For the producers - the chefs, bakers, even the wait staff - they end up feeling they are more responsible for the volume of food rather than the quality. By making it for everyone, they make if for no one. A very lonely experience, I would think. Instead of making a steak cooked to someone’s preferred specifications, they are producing meat that is most likely to be palatable to the largest audience. And audience it is. People look at the options and simply choose based on a quick visual inspection.

Lastly, there is the waste. Every night in a city like Bangkok, where there are dozen of hotels offering full all-you-can-eat buffets, the excess on display is mind boggling. Rarely have I seen an item on the menu out of stock. On the contrary, there ALWAYS seems to be more. The only thing stopping the stream of food is not supply, but time. The restaurant closes, or the buffet hours end, and the food is hauled off, presumably, to the dump.
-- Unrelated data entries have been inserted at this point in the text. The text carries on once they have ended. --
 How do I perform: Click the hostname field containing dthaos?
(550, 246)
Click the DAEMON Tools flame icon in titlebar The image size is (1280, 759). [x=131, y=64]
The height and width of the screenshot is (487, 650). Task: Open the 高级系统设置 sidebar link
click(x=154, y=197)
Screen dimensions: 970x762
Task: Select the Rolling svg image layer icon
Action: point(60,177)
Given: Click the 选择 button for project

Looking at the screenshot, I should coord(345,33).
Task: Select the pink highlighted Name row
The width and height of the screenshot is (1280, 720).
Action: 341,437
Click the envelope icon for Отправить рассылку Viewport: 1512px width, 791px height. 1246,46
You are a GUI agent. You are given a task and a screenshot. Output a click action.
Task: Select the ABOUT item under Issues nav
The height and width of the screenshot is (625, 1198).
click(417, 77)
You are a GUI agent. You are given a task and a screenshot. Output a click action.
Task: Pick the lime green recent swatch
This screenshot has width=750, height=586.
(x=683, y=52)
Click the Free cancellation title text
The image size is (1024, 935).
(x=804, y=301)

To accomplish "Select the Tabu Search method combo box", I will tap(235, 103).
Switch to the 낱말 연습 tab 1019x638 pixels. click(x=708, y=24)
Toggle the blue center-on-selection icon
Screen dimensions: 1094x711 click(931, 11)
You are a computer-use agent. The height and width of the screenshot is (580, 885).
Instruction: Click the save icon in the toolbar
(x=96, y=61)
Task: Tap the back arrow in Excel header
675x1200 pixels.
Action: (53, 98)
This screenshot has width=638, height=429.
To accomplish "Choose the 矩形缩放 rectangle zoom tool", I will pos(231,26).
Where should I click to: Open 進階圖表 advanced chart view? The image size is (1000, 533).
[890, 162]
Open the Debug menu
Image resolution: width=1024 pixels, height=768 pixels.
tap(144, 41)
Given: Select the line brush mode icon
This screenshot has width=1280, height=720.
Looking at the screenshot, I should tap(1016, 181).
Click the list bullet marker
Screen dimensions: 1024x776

Waste is part of the ecological cycle. There are organisms that rely on the waste of other organisms to survive. But in the case of buffets, I fail to see how this deliberate display of excess can be beneficial to anyone other than those hungry teenage boys whose insatiable appetites would have them go out for pizza after 2+ hours at an all you can eat buffet.

I think we need to re-assess the need for this type of consumption. Who does the buffet really satisfy? Does quantity really have to be the metric we use to measure food? Is this just a reflection of a greater issue of conspicuous consumption?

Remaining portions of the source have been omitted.